Last nomads of Baram want to live undisturbed

The Penan of Ba Jawi reject logging and forest certification and want to continue their lives as nomads

(BA JAWI / BARAM / SARAWAK) In a letter to Samling sent today, the remote Penan community of Ba Jawi in the upper reaches of the Baram river adamantly reject logging: “As the last nomads of Baram, we ask Samling to stay away from our forests and allow us to continue to live like our ancestors and carry on their legacy and culture.” The village is part of the Gerenai Forest Management Unit (FMU) which received certification under the  Malaysian Timber Certification Scheme (MTCS) in 2020. The village expressed their rejection of timber extraction and of forest certification in a letter to Samling in the context of the on-going Surveillance Audit.
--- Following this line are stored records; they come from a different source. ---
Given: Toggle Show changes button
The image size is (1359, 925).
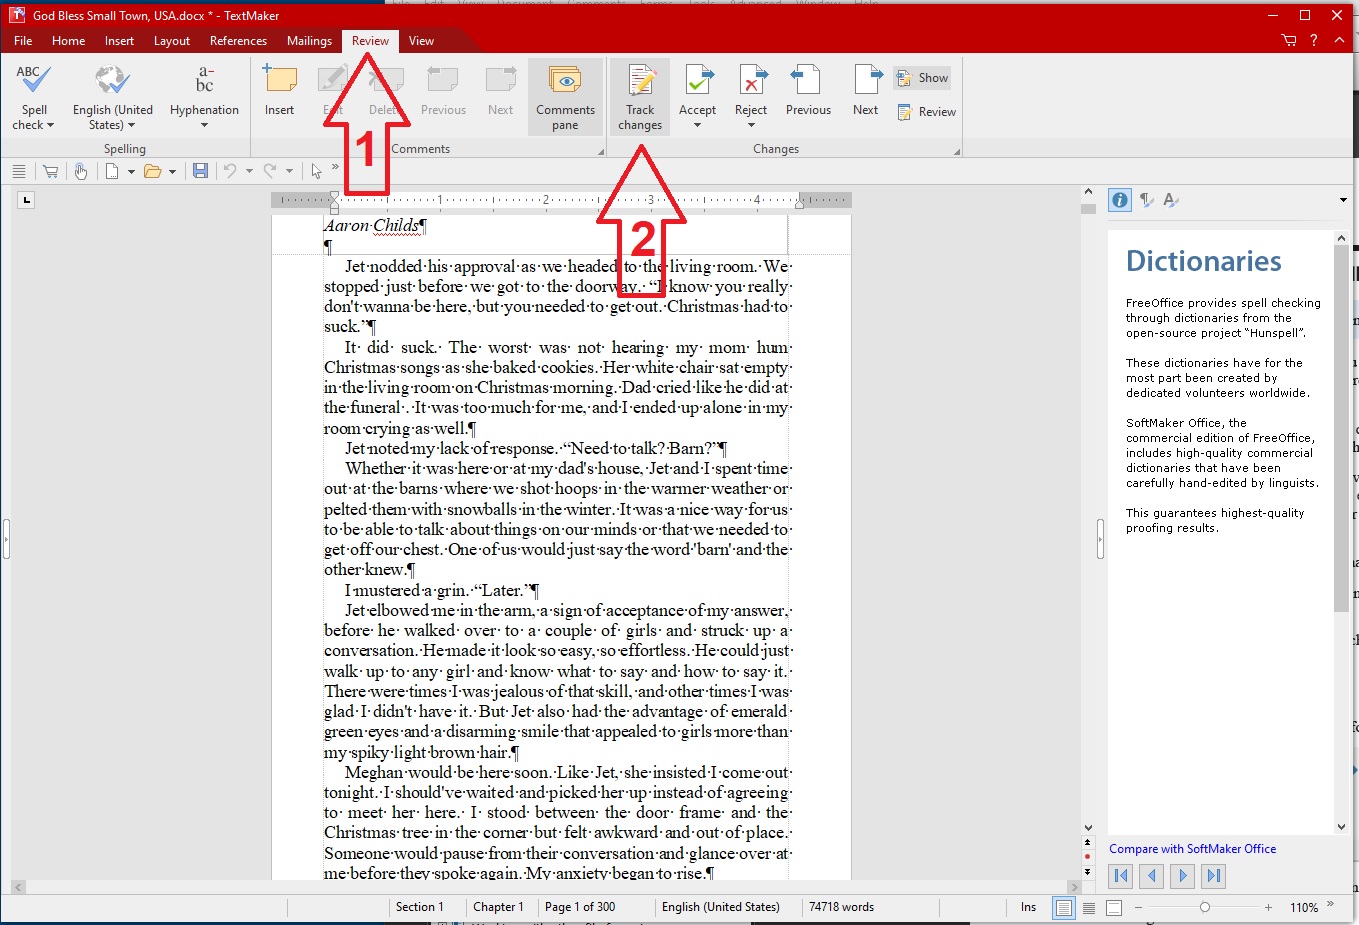Looking at the screenshot, I should [922, 78].
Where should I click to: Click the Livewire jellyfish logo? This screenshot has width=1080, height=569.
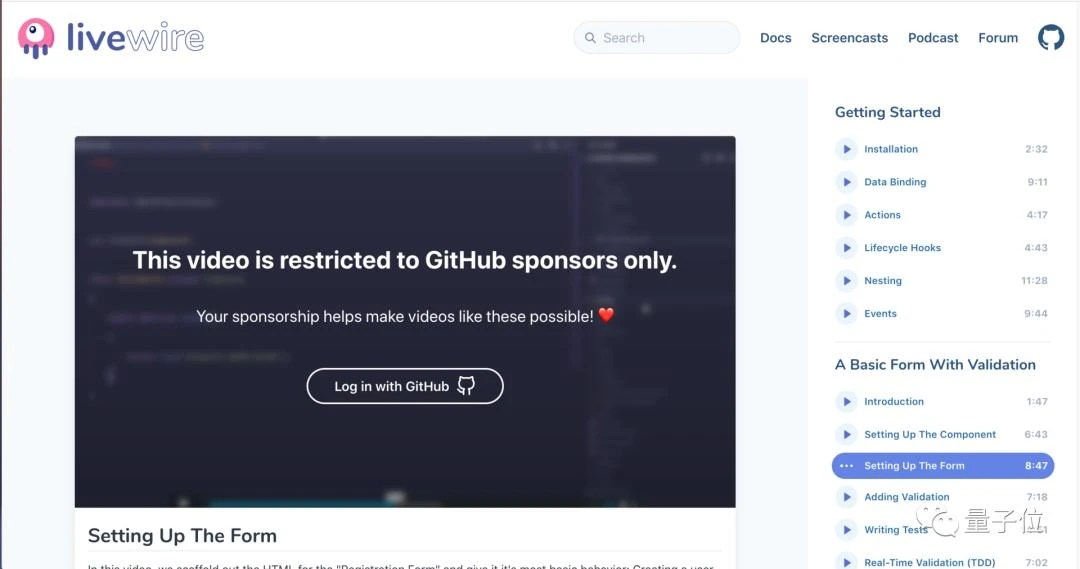[x=36, y=38]
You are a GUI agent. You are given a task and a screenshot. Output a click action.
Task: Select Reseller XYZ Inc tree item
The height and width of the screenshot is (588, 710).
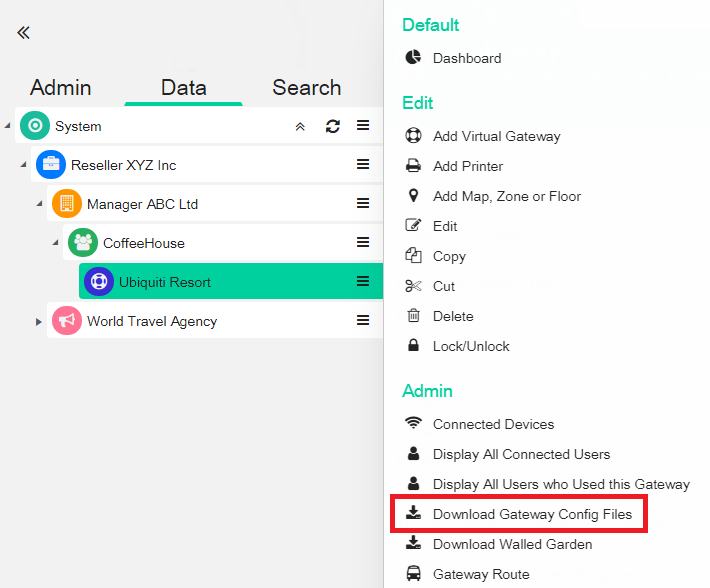[x=123, y=165]
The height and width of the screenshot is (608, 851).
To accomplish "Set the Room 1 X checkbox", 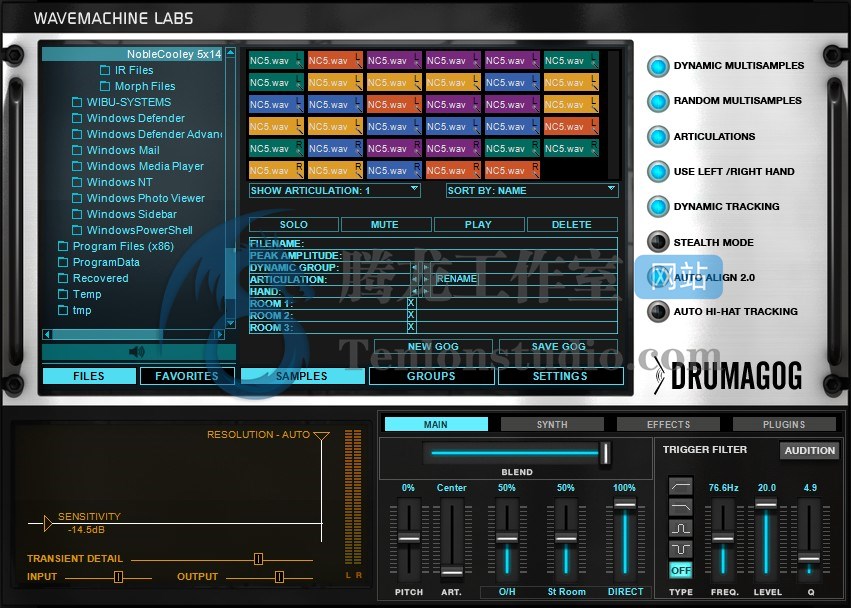I will [x=411, y=303].
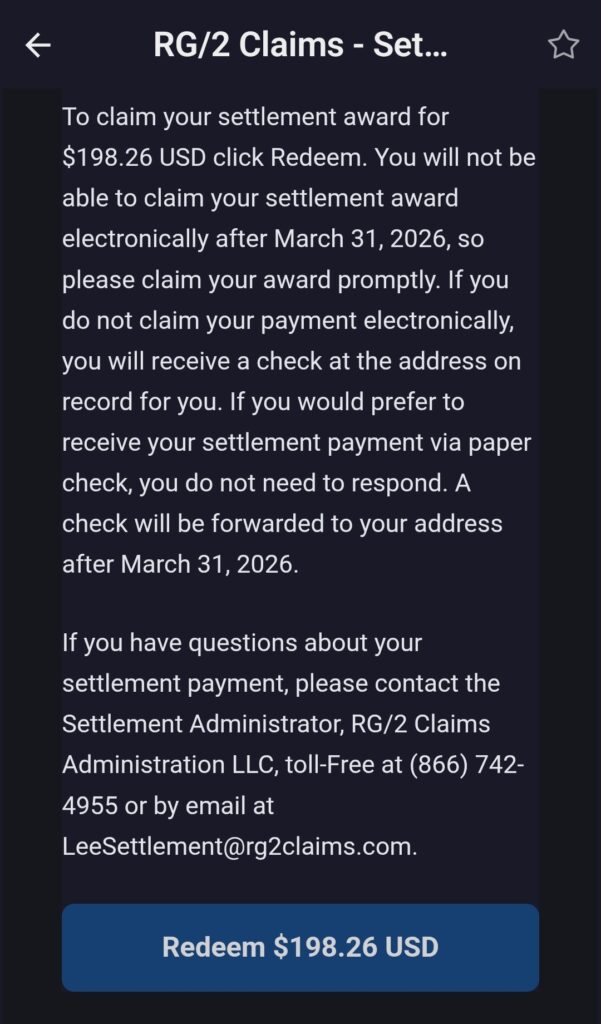Tap the $198.26 USD amount in the first paragraph
This screenshot has width=601, height=1024.
[x=135, y=157]
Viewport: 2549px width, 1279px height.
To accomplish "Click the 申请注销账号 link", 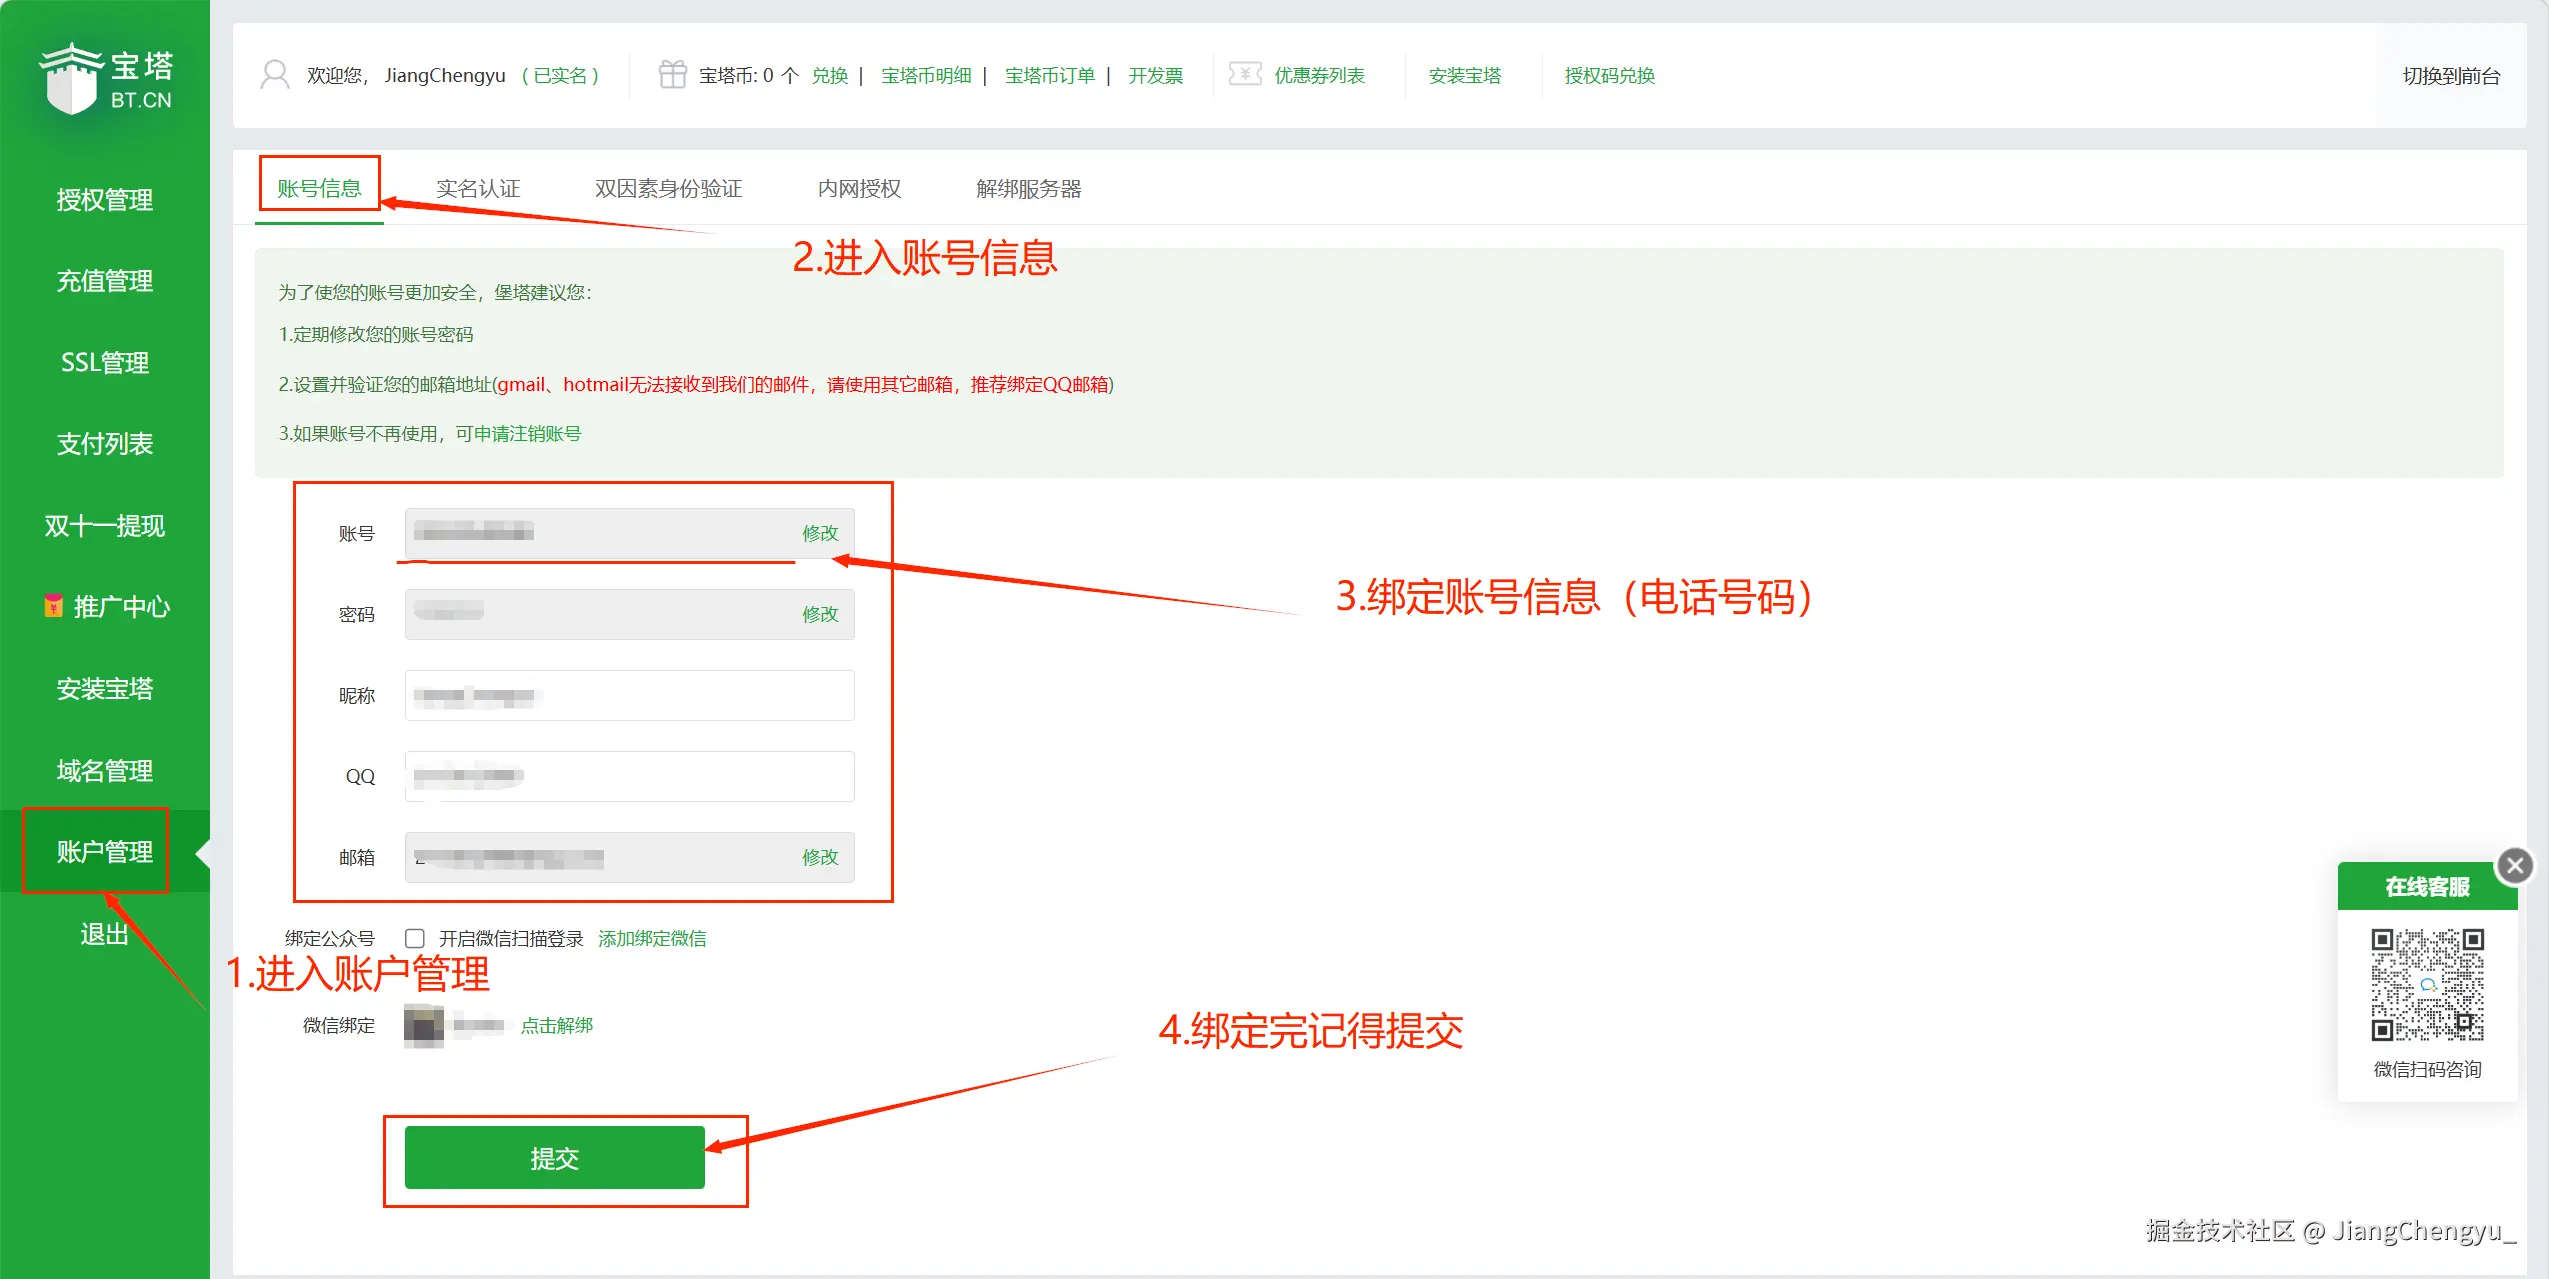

In 2010, the community filed an NCR lawsuit against Samling in an attempt to preserve their forests. In 2012, Samling entered the forests of Ba Jawi and logged one of the last intact primary forest areas of Sarawak without the community’s consent. Certification Body SIRIM is conducting the second surveillance audit for Gerenai FMU from the 17th until the 21st of July. Prior expressions of disagreement with logging by the community have not led to the exclusion of their territory from the production zone of the Gerenai FMU. Now the community has submitted a map of their territory with a clear expectation that their area will be marked as a no-logging zone on future maps of the FMU.

In the letter to Samling’s COO James Ho Yam Kuan, representatives of Ba Jawi wrote: “We are the Gang family, the headman family of Ba Jawi and the main guardians of the forest and territory of Ba Jawi. For about 200 years our family has lived, hunted, gathered and collected sago within the boundaries of our territory. We, the people of Ba Jawi, are the last semi-nomadic Penan in the whole of Baram. We are the guardians of the nomadic Penan culture. We herewith state that we ourselves control our forests and refuse to delegate it to Samling or any related party. We are within our rights to withhold consent for any logging on our land.”

Like many villages in the area, Ba Jawi is part of the Upper Baram Forest Area, an initiative supported by local communities and the Forest Department Sarawak under the umbrella of the International Tropical Timber Organization (ITTO). Several communities in the UBFA area have now resolved to boycott these consultations for certification that ultimately misrepresent their interests, and have decided instead to send letters to the FMU managers that explicitly reject logging.

Earlier this week, five civil society groups called on SIRIM to cancel the MTCS certificate for Gerenai FMU following a series of audit reports confirming Samling’s lack of community engagement since 2019. In May, the Forest Stewardship Council (FSC) officially accepted a complaint against Samling after determining there was “sufficient evidence” regarding violation of FSC policies, including alleged violations of traditional and human rights and destruction of high conservation value forests.